What is expected
In the book list, how many pages does Covenant Motherhood have?

Source document
7. Covenant Motherhood by Stephanie Dibb Sorensen

Here’s another book that’s at the top of my buy-for-myself-ASAP list. Although short (barely 100 pages), this book is meant to be digested slowly, as each chapter looks at an aspect of Christ’s character and draws parallels to how the daily acts of motherhood–such as washing, cooking, doing laundry, etc.–help to refine us to become more like Him. Though written by an LDS author, this is one that most Christian women would appreciate, and it is BY FAR one of the most influential books I have read this year, and especially since becoming a mother. If I could buy a copy of this for every single mother I know, I would.

8. Grit by Angela Duckworth

“Grit” started to become a big buzzword in education just as I was in my last couple years of teaching, and my school actually did a whole year around concepts found in Duckworth’s research. However, though I was familiar with the basic concepts driving Duckworth’s theories, I didn’t have an in-depth understanding of her research until I read her book this year. Basically, this is a book you’ll want to read with a highlighter in hand because it has loads of passages you’ll just HAVE to mark, and it’s almost impossible to read this and not feel inspired to try harder to succeed at the things you want most in life. The theories in this book will literally influence me probably for the rest of my life.

Information shown

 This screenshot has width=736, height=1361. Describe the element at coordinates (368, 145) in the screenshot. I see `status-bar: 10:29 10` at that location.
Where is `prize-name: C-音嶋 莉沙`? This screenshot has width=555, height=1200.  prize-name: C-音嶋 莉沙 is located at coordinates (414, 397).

==

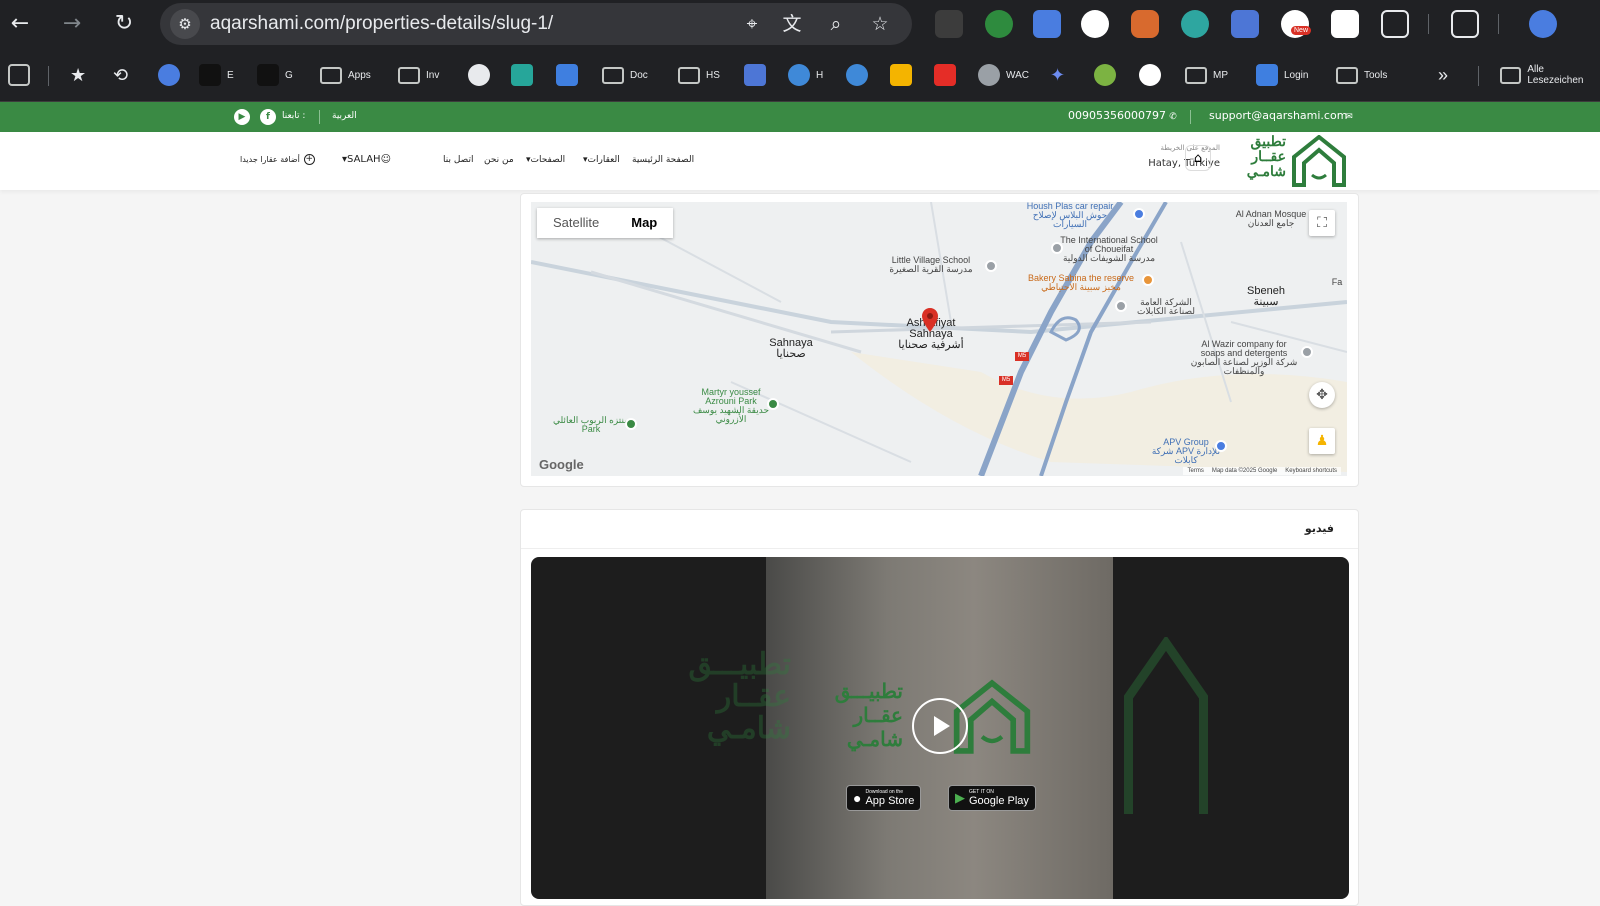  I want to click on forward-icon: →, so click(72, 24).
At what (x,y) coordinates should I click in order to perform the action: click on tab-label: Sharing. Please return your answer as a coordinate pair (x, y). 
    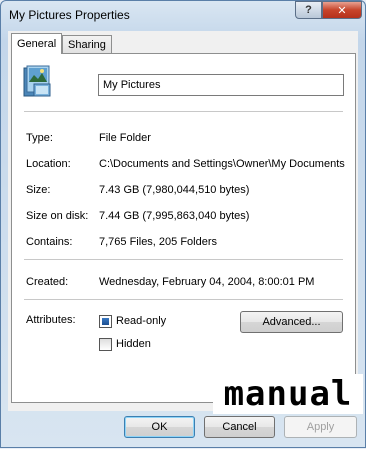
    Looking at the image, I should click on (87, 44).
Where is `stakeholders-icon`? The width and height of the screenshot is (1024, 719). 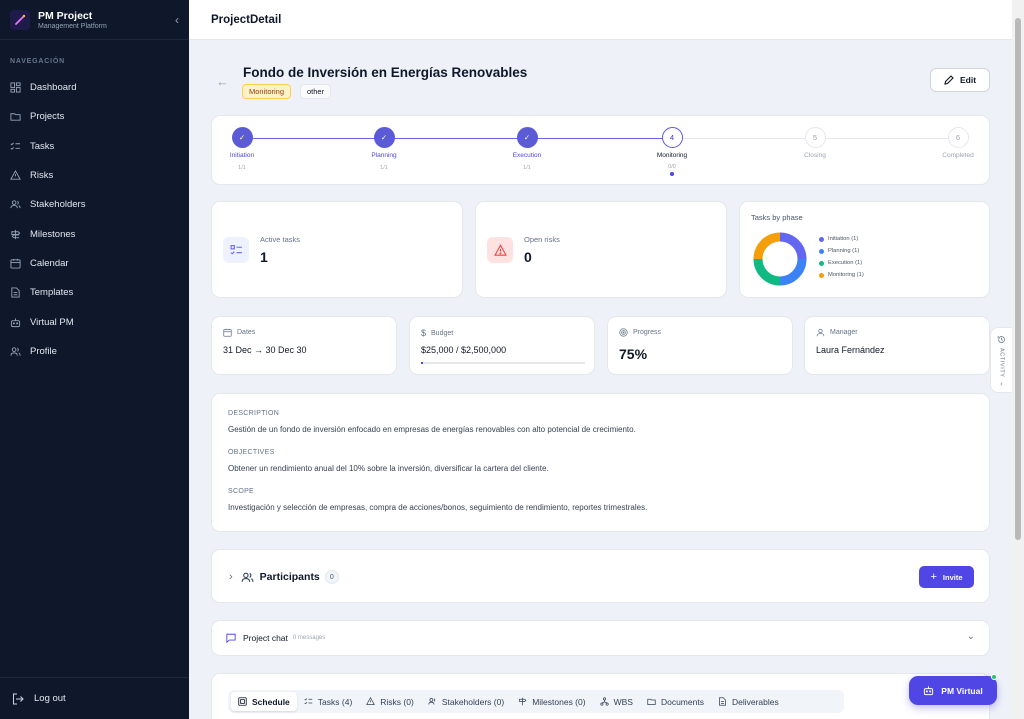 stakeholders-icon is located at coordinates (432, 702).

Response
It has barely 100 pages.